WORK TASK:
For the records that follow, please set down exactly the lines between the one holding "This screenshot has width=1568, height=602." and the one holding "Click the 04:00 time tick label", inclusive, and only those.

EXCERPTED RECORDS:
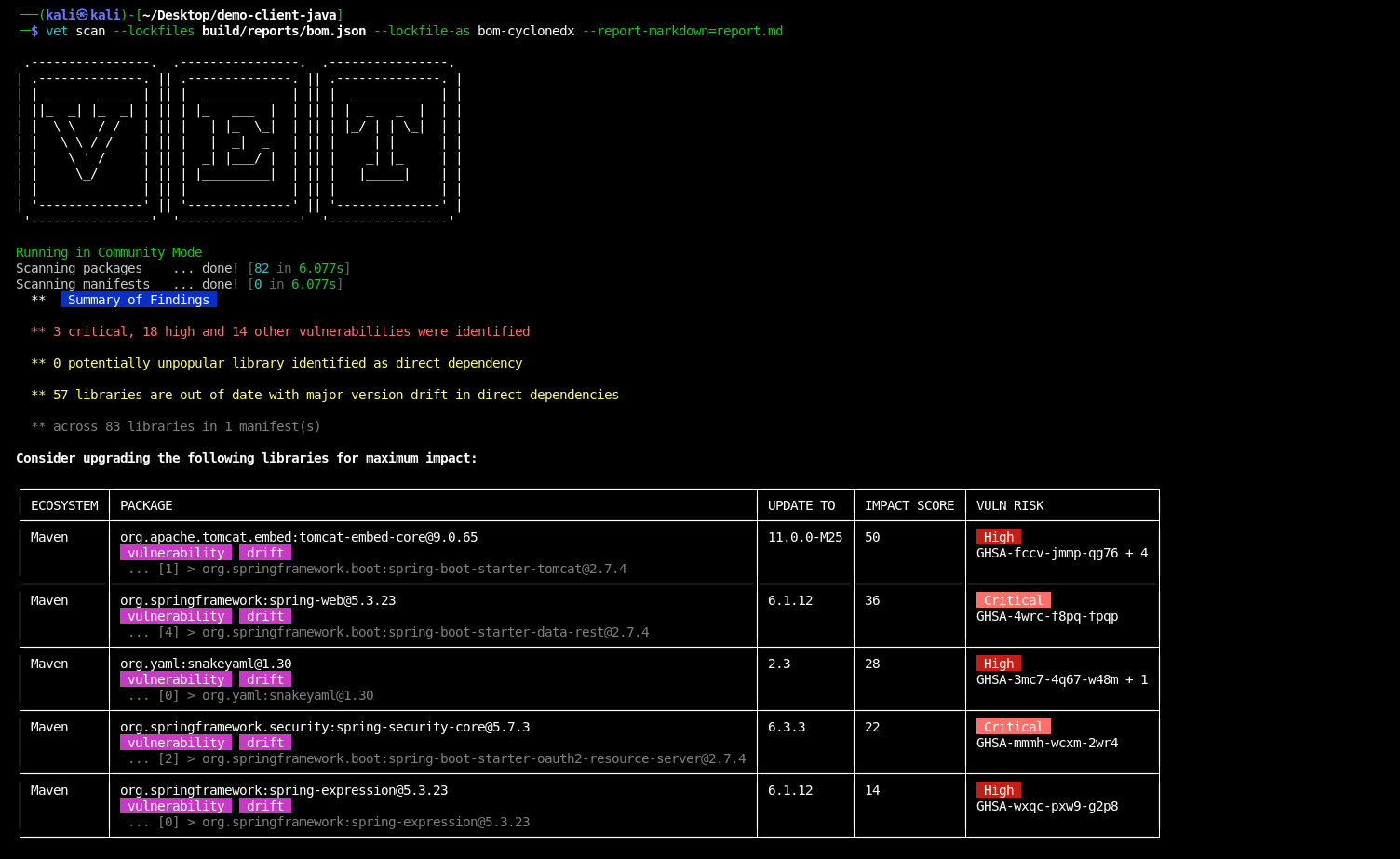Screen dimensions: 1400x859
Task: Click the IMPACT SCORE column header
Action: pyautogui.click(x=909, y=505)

==

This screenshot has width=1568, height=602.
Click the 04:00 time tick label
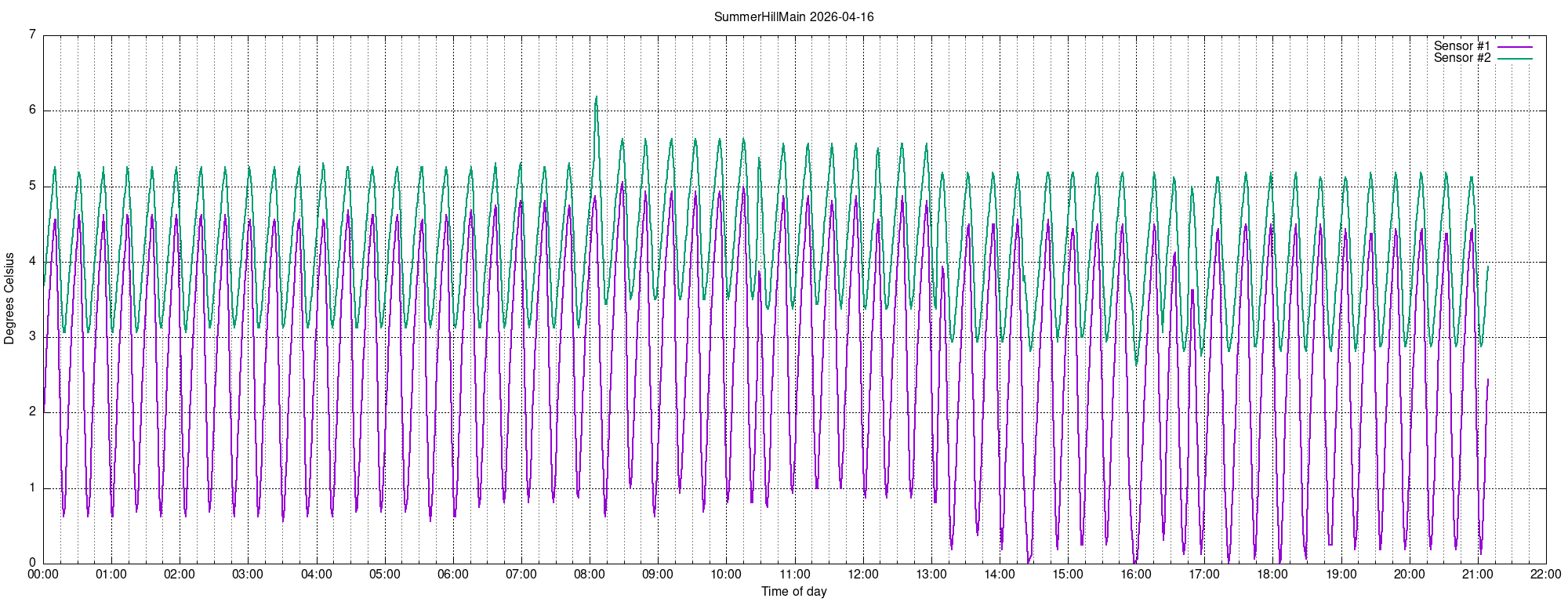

RESPONSE AREA:
This screenshot has width=1568, height=602.
Click the 04:00 time tick label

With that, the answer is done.